Avrebbe voluto ricevere il Goncourt per Una Diga sul Pacifico, perché pensava di meritarlo; l’ha avuto invece molto più tardi con L’amante, ma prima di questo grande successo non è mai stata premiata.
Provocava, ma poi ci teneva al riconoscimento, perché chi scrive poi vuole anche essere letto.
Amava fare polemiche, aveva atteggiamenti che irritavano, ma scriveva sceneggiature, soprattutto con Jarlot, che avevano successo, erano bei film. Diceva che tutti la conoscevano, ma nessuno la leggeva o vedeva i film scritti da lei. Poi c’è stato un ribaltamento incredibile con L’amante. Un libro scritto dopo una lunga e dolorosa disintossicazione, negli incubi della quale incontra questo cinese, che era stato il suo primo amante e di cui scrive non appena riesce.


Secondo lei, dunque, non è stata una “trovata” la sua pubblicazione?

No, anzi, se uno legge L’amante, lo trova un po’ “sgangherato”, non è proprio il best-seller perfetto. Ma è un caso incredibile.
Duras ha giocato molto nel sostenere che era tutto perfettamente autobiografico, mentre la vera storia era più modesta rispetto a quello che ha saputo crearle intorno. Era abile a fare personaggio di se stessa, ma che L’amante fosse un bluff, non credo. È, anzi, il centro della sua narrazione. Riprende infatti ciò che ha scritto in altri romanzi: ci sono molti elementi già presenti ne Una diga nel Pacifico e disseminati poi negli altri libri, come il tormentato del rapporto con la madre. E che poi tornano in un altro grande libro che viene pensato spesso come una “furbata”, L’amante della Cina del Nord, dove lei racconta nuovamente la storia dell’amante approfondendo e ampliando il libricino che era in origine.

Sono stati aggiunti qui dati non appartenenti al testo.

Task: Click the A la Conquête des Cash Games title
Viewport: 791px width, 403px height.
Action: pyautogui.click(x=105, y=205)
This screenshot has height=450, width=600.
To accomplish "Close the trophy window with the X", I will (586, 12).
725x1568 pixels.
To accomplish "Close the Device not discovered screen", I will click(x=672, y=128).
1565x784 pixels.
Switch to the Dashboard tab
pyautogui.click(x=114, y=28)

Il clima intellettuale era così diverso da quello moderno: che cosa ne pensa, anche alla luce della sua personale esperienza di scrittrice?

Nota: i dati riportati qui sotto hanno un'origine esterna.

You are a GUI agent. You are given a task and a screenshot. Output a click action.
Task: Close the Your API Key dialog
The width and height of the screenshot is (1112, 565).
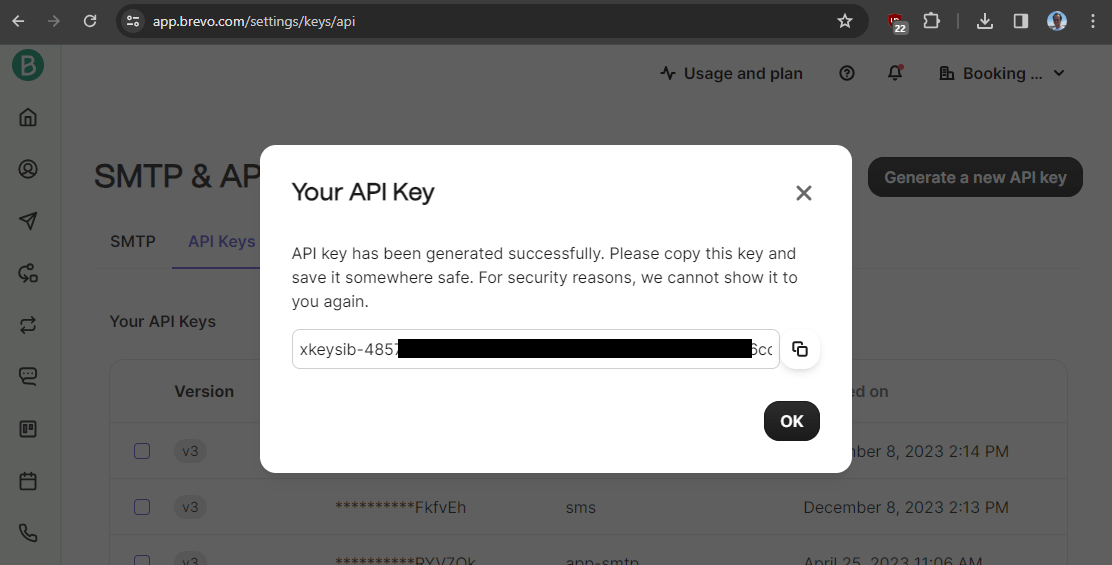(x=804, y=193)
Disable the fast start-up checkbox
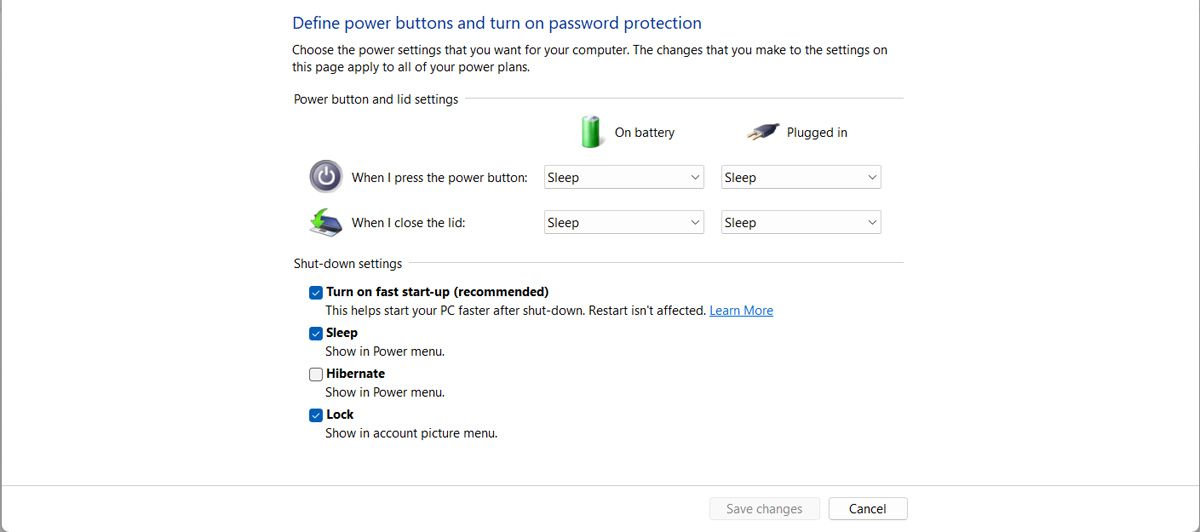Viewport: 1200px width, 532px height. pyautogui.click(x=316, y=292)
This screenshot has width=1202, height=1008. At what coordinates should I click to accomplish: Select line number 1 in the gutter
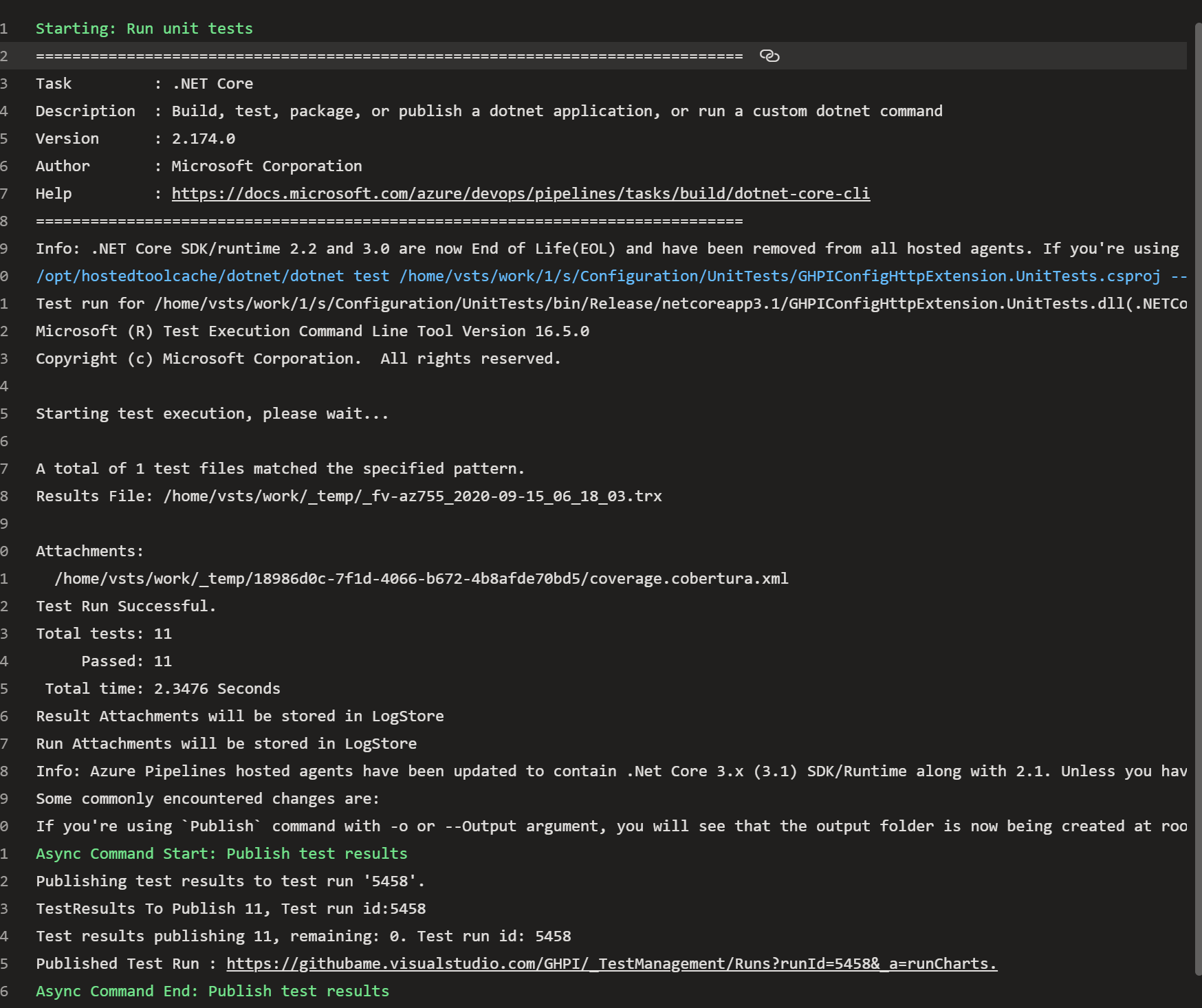click(5, 28)
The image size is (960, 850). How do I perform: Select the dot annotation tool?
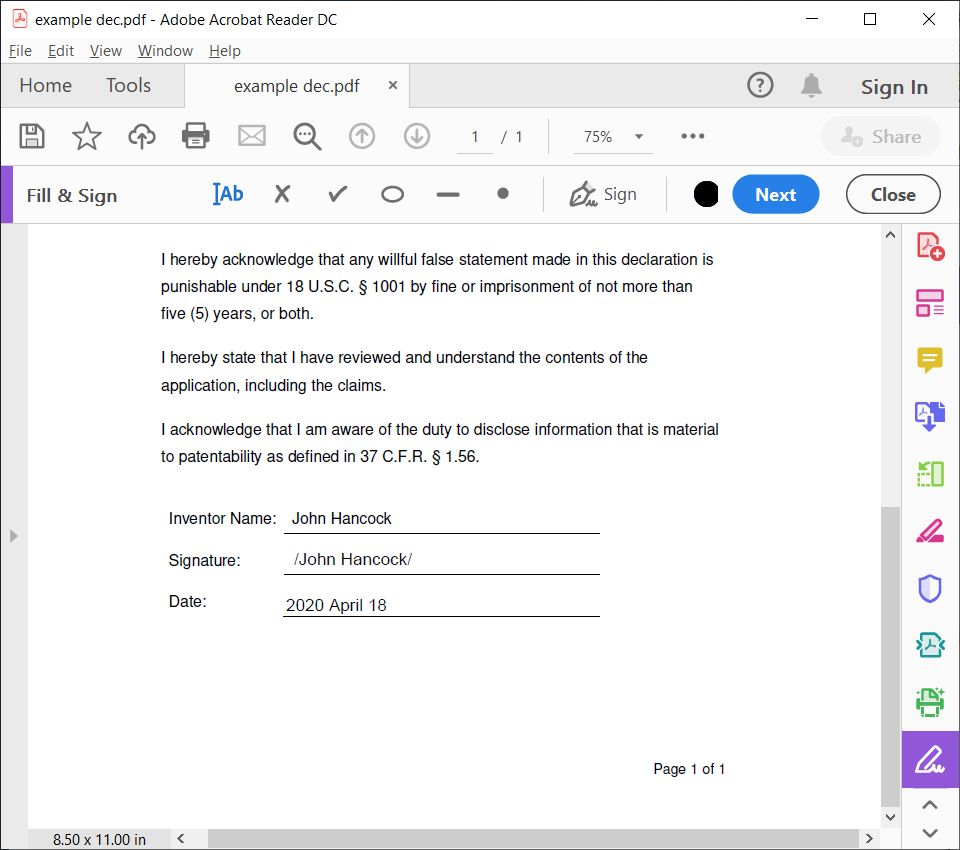[502, 195]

Al loro indirizzo, al 5 di rue Saint-Benoît, fin da prima della guerra, pur non essendo proprio un gruppo, si incontravano gli intellettuali più importanti – passava di lì anche Calvino. Dibattevano sulla letteratura, prendevano posizioni contro i diktat marxisti, facevano discussioni politiche...
Doveva essere un clima meraviglioso.
Da casa loro – all’epoca abitava con il marito Robert Antelme, poi ha vissuto lì con altri amanti fino all’ultimo compagno Yann Andéa – è passata la resistenza. Con Vittorini, uno dei suoi più grandi amici, che la traduceva per Einaudi non appena usciva un suo romanzo, trascorreva le vacanze insieme alla moglie.
Io ho un’età per cui ho fatto in tempo a conoscere una certa società letteraria, che ho cercato di descrivere in Addio a Roma.
Ho conosciuto bene Moravia, Giulio Einaudi, Lalla Romano, la Ginzburg, e non si può descrivere.
Chi non ha conosciuto quella società non può crederci, non può sapere: era un’altra cosa. A me piaceva di più. Adesso siamo forse in un’epoca più democratica, basti pensare a tutti questi facili esordi, ma una volta, non era fondamentale pubblicare o entrare in classifica: eri scrittore solo se la società letteraria ti faceva spazio e ti riconosceva come tale. Questo era determinante: potevi non aver ancora pubblicato nulla, ma dovevi venir accettato da almeno alcuni di loro, passare da questa iniziazione, che poteva essere terribile, visto che dipendeva dai loro gusti e dalle loro simpatie, ma che era certo più esaltante.